## Your assignment
The records below must be transcribed exactly.
▼
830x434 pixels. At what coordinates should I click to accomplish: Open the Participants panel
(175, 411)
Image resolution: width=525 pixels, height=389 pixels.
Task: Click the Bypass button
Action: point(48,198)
▲
## Solution to this problem
830x434 pixels. At what coordinates should I click to accomplish: Open the Participants panel
(175, 411)
Image resolution: width=525 pixels, height=389 pixels.
Task: Click the Bypass button
Action: point(48,198)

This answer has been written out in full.